(But it’s also heavily on sale right now, for $15 - https://store.steampowered.com/app/526870/Satisfactory/)
Personally, I don’t mind at all. For one I bought it at $30, but also I have 2,000 hours logged. Per hour that’s a cost of $0.02 per hour (at the new price) if I had bought it at $40. I’m all for calling out studios like ubisoft for being greedy, but coffee stain has done a very fair job with Satisfactory IMO, and they very well deserve $10 more for the game.
That being said, go pick it up now for $15
So you’re saying that because of that, all things must also rise in price, just inherently?
By your logic any movie released decades ago should cost far more now than it did back then, right? To rent or buy, it should be infinitely more. What about games from the 90’s or 00’s? They should be far more expensive.
Why don’t I have to pay 100’s of dollars every time I watch A Clockwork Orange? Why doesn’t it cost hundreds of dollars to play the original Half-Life? After all, counting for inflation they should all cost far, far more than they currently do. Actually take a second and think about it.
Why do you think buying a digital copy of something is cheaper than buying a brand new, physical copy? Because each physical copy had to be built from the ground up, taking all new materials to do so, whereas the digital copies can effectively be infinitely reproduced. They’re not affected in the same way.

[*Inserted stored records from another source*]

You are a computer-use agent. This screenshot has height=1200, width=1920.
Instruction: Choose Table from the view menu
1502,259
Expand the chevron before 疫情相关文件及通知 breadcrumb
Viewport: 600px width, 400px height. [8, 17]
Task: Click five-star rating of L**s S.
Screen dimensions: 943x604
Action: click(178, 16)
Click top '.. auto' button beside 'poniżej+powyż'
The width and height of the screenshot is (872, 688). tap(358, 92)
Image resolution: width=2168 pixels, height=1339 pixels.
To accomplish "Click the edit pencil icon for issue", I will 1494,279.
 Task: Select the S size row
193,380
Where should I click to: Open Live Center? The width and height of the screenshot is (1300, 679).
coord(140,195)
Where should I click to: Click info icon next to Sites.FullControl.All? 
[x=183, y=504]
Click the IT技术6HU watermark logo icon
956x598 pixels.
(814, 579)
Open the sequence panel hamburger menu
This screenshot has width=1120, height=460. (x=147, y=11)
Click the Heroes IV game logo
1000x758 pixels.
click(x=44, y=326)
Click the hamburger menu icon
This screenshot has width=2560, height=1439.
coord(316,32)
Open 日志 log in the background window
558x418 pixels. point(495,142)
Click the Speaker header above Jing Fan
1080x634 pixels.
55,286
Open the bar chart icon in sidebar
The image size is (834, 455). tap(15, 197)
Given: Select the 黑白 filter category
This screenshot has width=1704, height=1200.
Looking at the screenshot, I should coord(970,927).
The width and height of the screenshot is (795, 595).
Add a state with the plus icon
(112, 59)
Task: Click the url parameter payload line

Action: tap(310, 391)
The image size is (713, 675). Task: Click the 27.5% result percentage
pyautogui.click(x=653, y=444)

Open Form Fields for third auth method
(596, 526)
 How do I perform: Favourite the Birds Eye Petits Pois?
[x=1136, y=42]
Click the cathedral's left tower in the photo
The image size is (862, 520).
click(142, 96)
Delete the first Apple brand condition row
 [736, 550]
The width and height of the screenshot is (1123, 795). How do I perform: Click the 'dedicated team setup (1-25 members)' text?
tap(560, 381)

Inflation is not the only factor in the pricing on products. Otherwise a potato would cost 1000x what it does.
Even then, all the things you mention are media that was already produced, and the only cost associated to them now is licensing and distribution. Satisfactory is still in production, which costs orders of magnitude more.
The costs of updates and bug fixes, ie maintenance, aren’t equivalent to building the game from the ground up.